In GwenAntell/kerneval: Kernel density estimation with selection-biased data

library(pracma)
library(GoFKernel)
#devtools::install_github('GawainAntell/kerneval')
library(kerneval)

knitr::opts_chunk$set(
  collapse = TRUE,
  comment = "#>"
)

Overview
- Why use kernels?
- How does it work?
- When should one use kerneval?
Mathematical framework
Transformed density estimation
Weighted density estimation
- Bootstrap bandwidth selection
Examples
- Length bias and inverse length bias
- Polynomial bias function
References

\newpage

Overview

Why use kernels?

Kernel density estimation (KDE) is a foundational method in nonparametric statistics. Practical applications abound, from ecology to engineering. There are also theoretical applications of kernels to other statistical methods, such as spline smoothing and machine learning. KDE has achieved its prominence because the basic method is a straightforward, elegant, and effective way to generate a smooth probability distribution function (PDF) from a finite vector of numeric observations. Many R users will be familiar already with kernel-smoothed data visualisations, such as ggplot2::geom_density().

How does it work?

One can find a brief summary of KDE in nearly any basic statistics textbook (e.g. @Wasserman06). Silverman [-@Silverman86] gives a more thorough introduction to the topic and writes for accessibility towards readers at a range of experience levels. Many explanations of KDE start with histograms, which are a simple variation on KDE wherein the observations are binned. Graphically, a probability function can be visualised by stacking a rectangle in the bin containing each observation. The width of the rectangle along the x-axis is the 'bandwidth' in KDE terminology. The height is scaled such that the probability sums to unity across a given interval. One need not bin the axis, however; one could instead place a rectangle directly at the x-value of each observation. The result is a step-wise function (the summed height of all rectangles at any given x-value), which is more jagged than a regular histogram and is called a naive estimator. One step further, one could replace rectangles with Gaussian curves (or triangles, or another distribution for the kernel). These options are available in the density() function from the base stats package. There are more than 100 other R packages that also involve KDE. For a comparison of the functionality and performance of 15 major KDE packages, a starting place is Deng and Wickham's [-@Deng11] review.

When should one use kerneval?

Most density estimation methods assume that the probability of observing an event (independent of the event occurring) is constant across the interval of estimation. However, many empirical datasets violate this assumption. For instance, in some cases the observation rate increases linearly as a function of $x$, so-called length bias or size bias.

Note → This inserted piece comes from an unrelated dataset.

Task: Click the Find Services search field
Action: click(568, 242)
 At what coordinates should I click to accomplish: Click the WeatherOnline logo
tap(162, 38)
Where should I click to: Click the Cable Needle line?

kerneval implements methods to account for observation bias (also called selection bias) when estimating probability densities. The package can accommodate length-biased data or data with more complicated bias functions defined for any $x$ in the study interval. The estimation steps will not eliminate bias, but they will reduce it, and the error of the estimate will decrease with sample size---as is the case for most statistical methods for biased data.

Mathematical framework

The point of KDE is to estimate a probability density function, $f(x)$. The estimate is notated $\hat f(x)$. Without selection bias (a case equivalent to a uniform bias function), observations are drawn directly from distribution $F$. However, when there exists selection bias, observations are drawn from $G$, which can be described as the scaled product of $f(x)$ and a weight function, $w(x)$:

\begin{equation} g(x) = \frac{w(x)f(x)}{\mu_w} \end{equation}

$$\textrm{where } u_w = \int w(u)f(u)du < \infty.$$ Note that this requires $w(u) > 0$ for all $u$. In the case of length-biased data, $w(x) = x$.

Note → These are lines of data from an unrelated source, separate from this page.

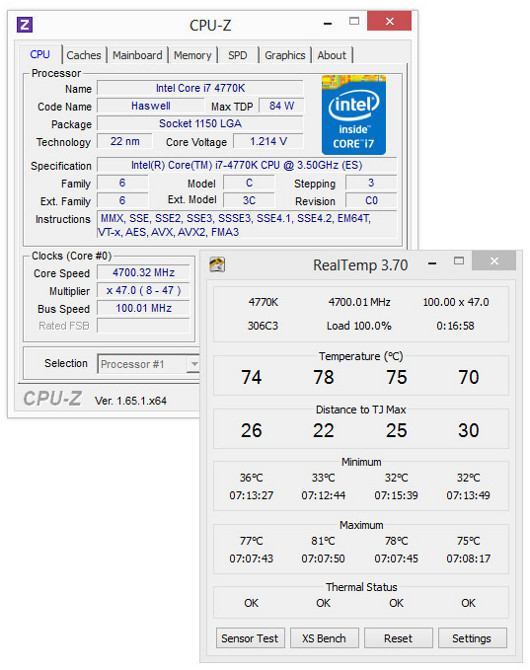
Task: Show the Graphics tab
Action: tap(285, 55)
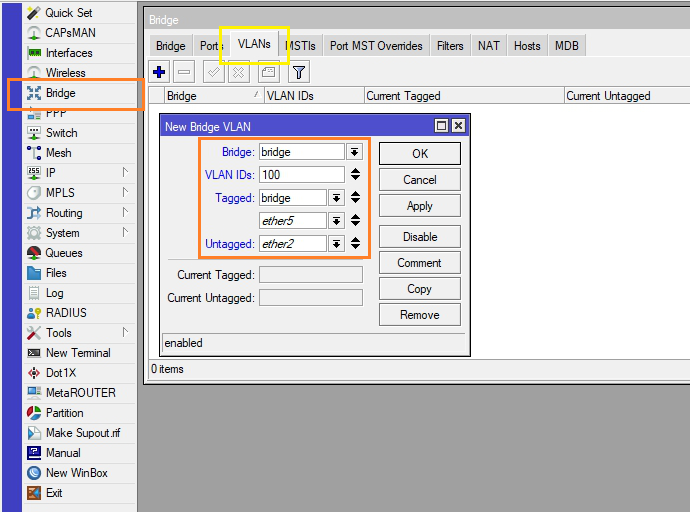
Task: Open the Log viewer
Action: coord(54,293)
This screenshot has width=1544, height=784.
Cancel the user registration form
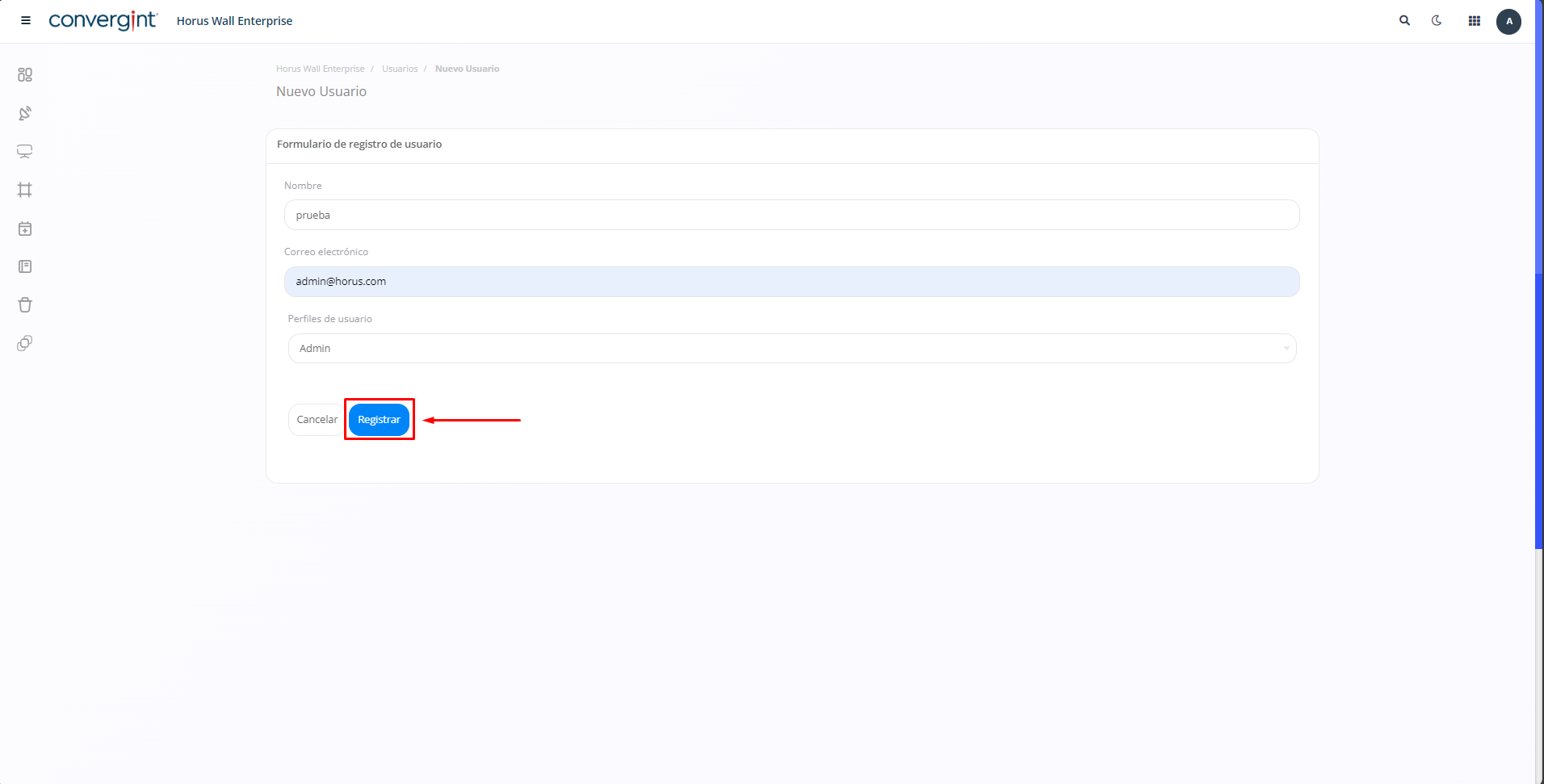coord(316,419)
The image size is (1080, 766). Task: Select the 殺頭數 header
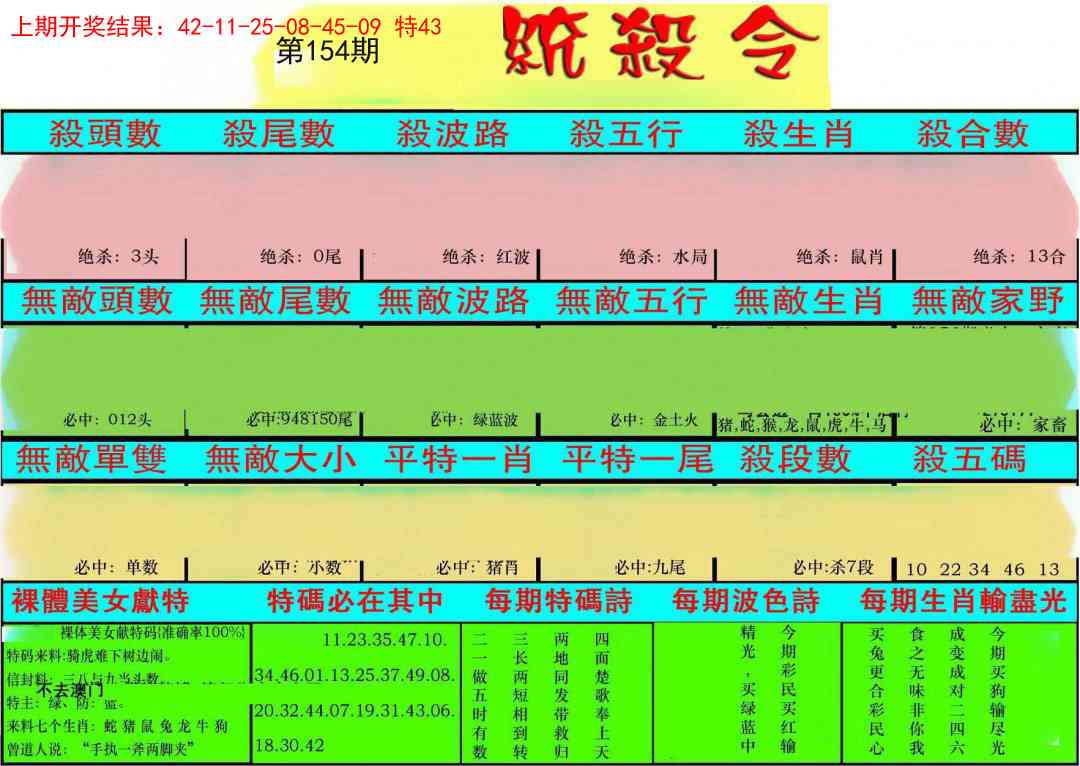click(x=105, y=133)
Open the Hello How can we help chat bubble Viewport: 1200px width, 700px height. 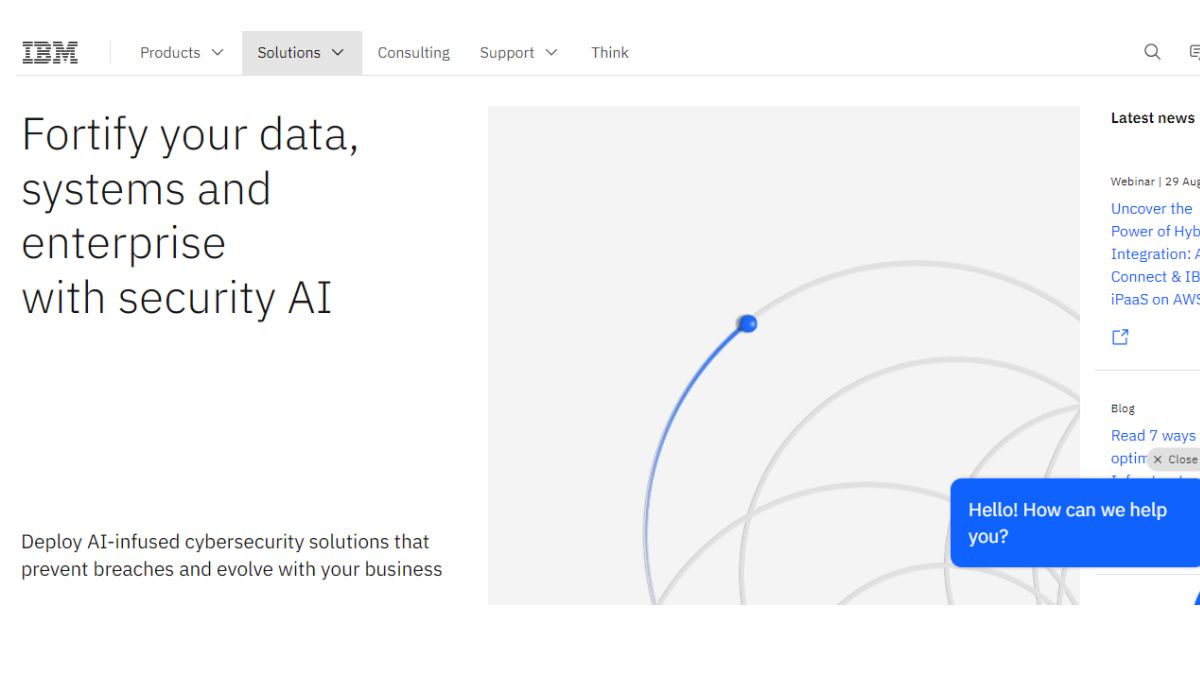1075,523
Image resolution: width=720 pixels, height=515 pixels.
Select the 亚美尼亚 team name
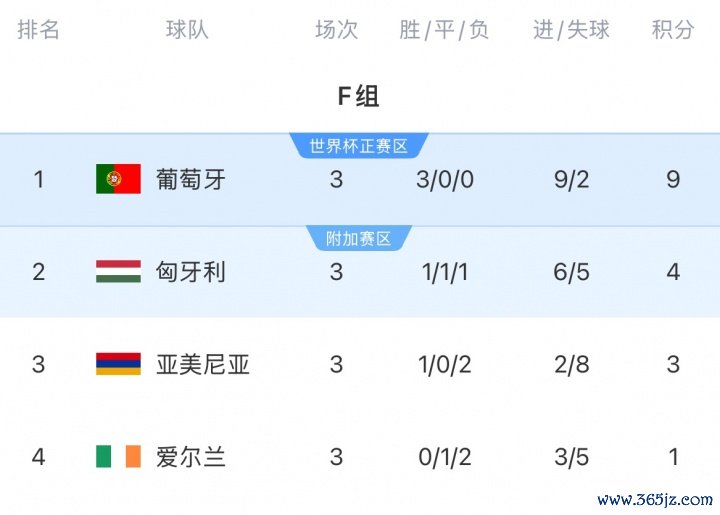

Many statisticans attribute the first treatment of the length-bias problem to Cox [-@Cox69], who investigated an example in textile fibre manufacturing. Cristobal and Alcala [-@Cristobal01] trace the ideas to earlier works by Fisher and Rao, however. Vardi [-@Vardi82] proved that Cox's approach was the nonparametric maximum likelihood estimator. Jones [-@Jones91] found a kernel density estimator for this NPMLE, which has been widely adopted and extended. Borrajo and others [-@Borrajo17] developed a bootstrapping approach to bandwidth selection for Jones' weighted KDE. Barmi and Simonoff [-@Barmi00] evaluated an alternative approach: transforming the biased data, conducting classical KDE, and then back-transforming and rescaling the density. kerneval contains tools for both the weighting and transformation approaches to calculate $\hat f(x)$ based on a random sample of $n$ observations drawn from $G$.

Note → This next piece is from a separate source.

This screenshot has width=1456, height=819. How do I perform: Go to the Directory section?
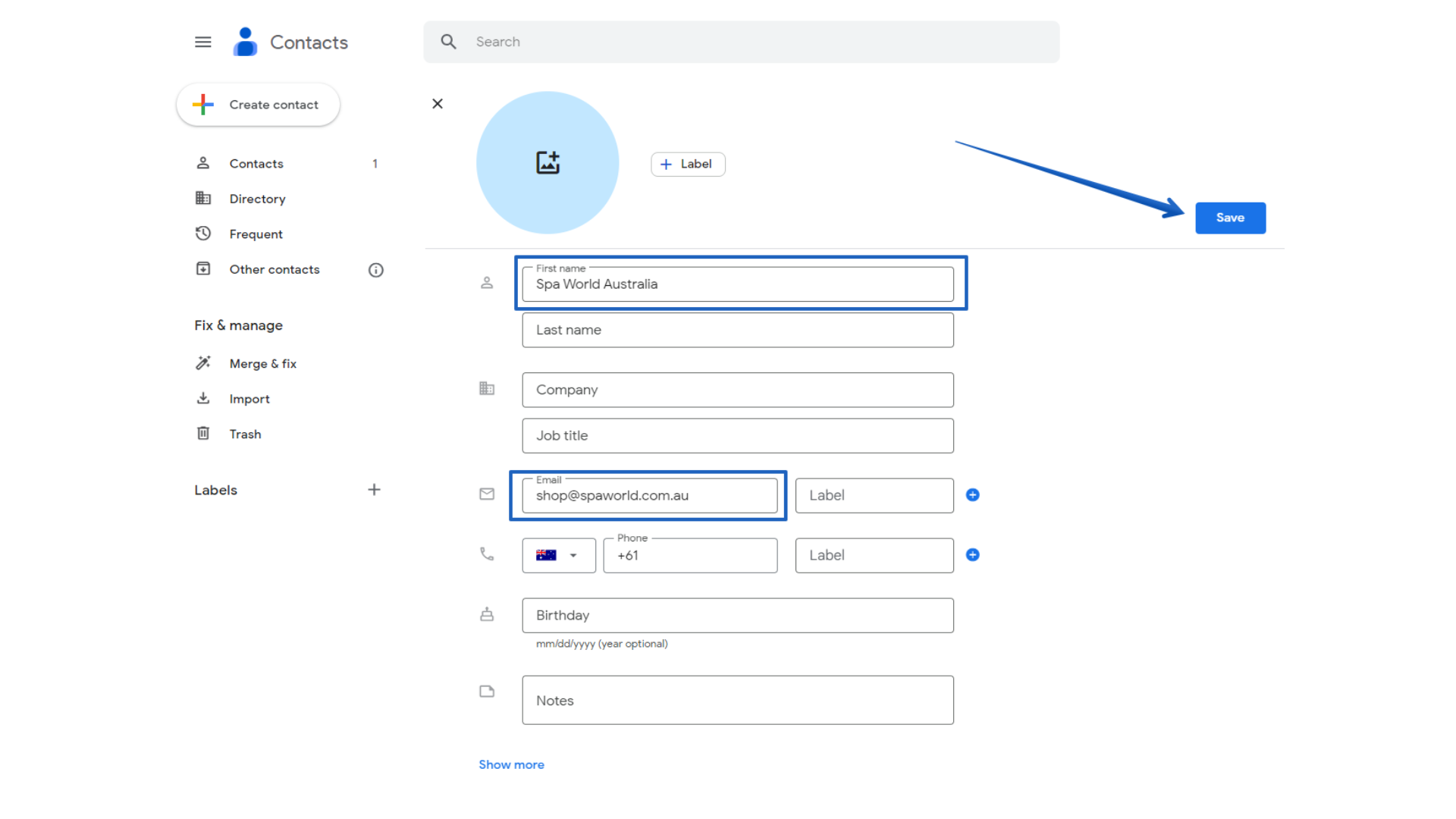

Transformed density estimation

Barmi and Simonoff [-@Barmi00] proposed an elegant strategy to estimate density functions from selection-biased samples. The premise is that one may transform the empirical sample to an unbiased space, perform any type of established density estimation, and then back-transform to the original scale to interpret the estimate. This approach has been described as 'adjust-first, smooth-later' because there is no need to modify the density estimation step. For instance, one could perform KDE with a Gaussian kernel and rule-of-thumb bandwidth, so long as KDE is done in the transformed space. The alternative approach involves weighting the kernels (described below) to adjust the estimation concurrent with smoothing.

Continuing with the mathematical notation of Eq. 1, let $X_1, X_2, ..., X_n$ be a random sample of $n$ observations from $G$. To transform these empirical data, calculate the cumulative distribution function of the bias function, $W(x) = \int_0^x w(u)du$. Define $Y_i = W(X_i)$ for $i = 1, 2, ..., n$. To estimate the true probability distribution function $f$,

Perform density estimation on the sample $Y_1, Y_2, ..., Y_n$
Back-transform from the $y$ to $x$ axis, using $W^{-1}(y)$
Scale the density by a constant ($\hat{\mu}$) such that the function integrates to unity

The transdens() function evaluates these steps, calling the inverse() function from GoFKernel [@Pavia15] to estimate the inverse cumulative distribution function, $W^{-1}$.

Depending on the shape of the true PDF and the bias function, analysts would be wise to inspect kernel density plots on the transformed scale, just as one might plot estimates (on the original scale) when selecting a bandwidth. In particular, one should consider whether the transformed distribution has a long tail or otherwise is difficult to estimate. If the density estimation problem seems more straightforward on the original than transformed scale, one could weight the KDE instead of transforming the data. Example 1 below illustrates these trade-offs. As another alternative, the original authors of the transformation method also suggest a local quadratic likelihood density estimator for distributions where the tails may be difficult to estimate. Kernels and local likelihood estimators can each vastly outperform the other in different contexts [@Hall02]. kerneval implements only KDE methods, but includes the option for boundary reflection (reflect = TRUE) to mitigate edge effects at the tails.

Weighted density estimation

The weighting operation of Jones [-@Jones91] is the KDE method for selection-biased data that has received the most attention in the statistics literature. The method is a slight modification of classical KDE and does not add onerous calculation, so it is an attractive approach. However, the choice of bandwidth is complicated and potentially time-consuming (e.g. bootstrap selection, described below).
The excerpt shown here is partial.